Mary Higgins Clark, fin de série

Mary Higgins Clark avait 92 ans. Elle vient de mourir et, s’il faut désigner un suspect, on pensera tout de suite à son grand âge. Une explication plus simple que dans les thrillers qu’elle écrivait à flux tendu depuis 1975 (La maison du guet). Avant cela, elle avait déjà tâté de l’écriture, mais pas au rythme qu’elle allait alors prendre pour une cinquantaine de romans, certains en collaboration avec sa fille (car pourquoi, en effet, ne pas embarquer la famille dans une affaire qui marche ?), Carol Higgins Clark, ou d’autres avec Alafair Burke.
En France, on l’avait découverte en 1979 avec la traduction (par Anne Damour) de La nuit du renard grâce à laquelle on peut créditer son éditeur, Albin Michel, d’un flair certain : il avait créé, pour l’occasion, la collection « Spécial Suspense », où ont trouvé place depuis un grand nombre des livres qu’elle a signés, rejoints par d’autres auteurs et autrices souvent de qualité.
De meilleure qualité d’ailleurs que la suite de la production propre à Mary Higgins Clark. Car, si La nuit du renard avait provoqué un véritable choc (dont j’ai l’impression de n’être toujours pas remis, plus de quarante ans après), beaucoup d’autres titres sentent la colle, la grosse ficelle et les bouts de carton disposés approximativement pour ressembler, de loin, à un décor cohérent.
Bref, il y a des années que j’ai lâché l’affaire, laissant à d’autres le soin de continuer à suivre une femme dont, probablement, j’avais perdu de vue les qualités pour ne plus voir que les défauts.
Mais je ne renie rien et, en l’honneur de cette fidélité à la mémoire d’une lecture, je vous glisse le début de La nuit du renard, et je vous envie si vous ne l’avez pas encore ouvert…

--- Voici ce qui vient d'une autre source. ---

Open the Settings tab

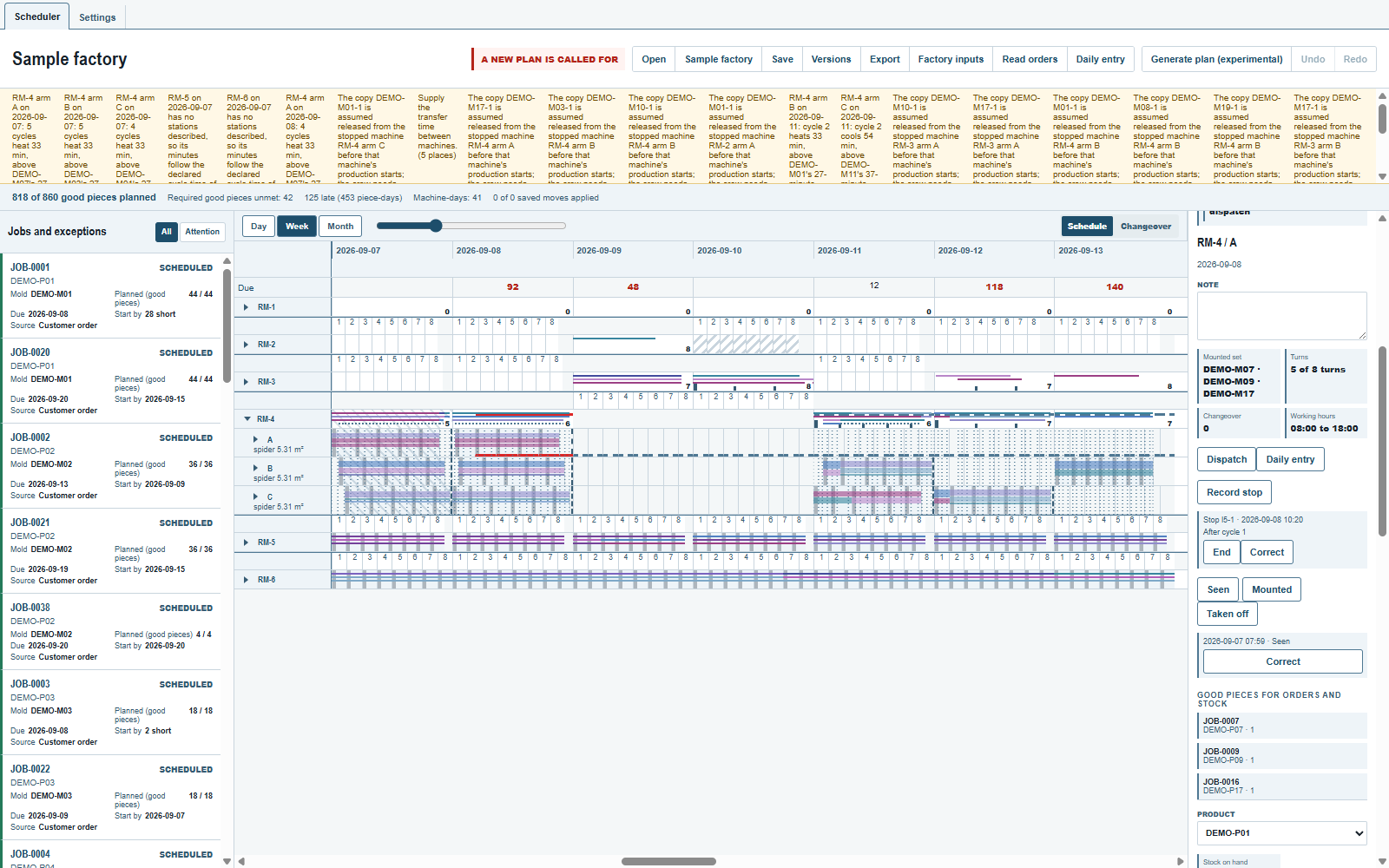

Il était assis, immobile devant la télévision dans la chambre 932 de l’hôtel Biltmore. Le réveil avait sonné à 6 heures, mais il était debout depuis longtemps. Le vent froid et sinistre qui faisait trembler les vitres l’avait sorti d’un sommeil agité.Les actualités du matin avaient commencé, mais il n’avait pas monté le son. Ni les nouvelles ni les éditions spéciales ne l’intéressaient. Il voulait juste regarder l’interview.Mal à l’aise sur sa chaise trop raide, il croisait et décroisait les jambes. Il s’était douché, rasé, et avait mis le costume de tergal vert qu’il portait en arrivant à l’hôtel la veille au soir. La pensée que le jour était enfin arrivé avait fait trembler sa main et il s’était légèrement coupé la lèvre en se rasant. Il saignait encore un peu, le goût salé du sang dans sa bouche lui donna un haut-le-cœur.Il avait horreur du sang.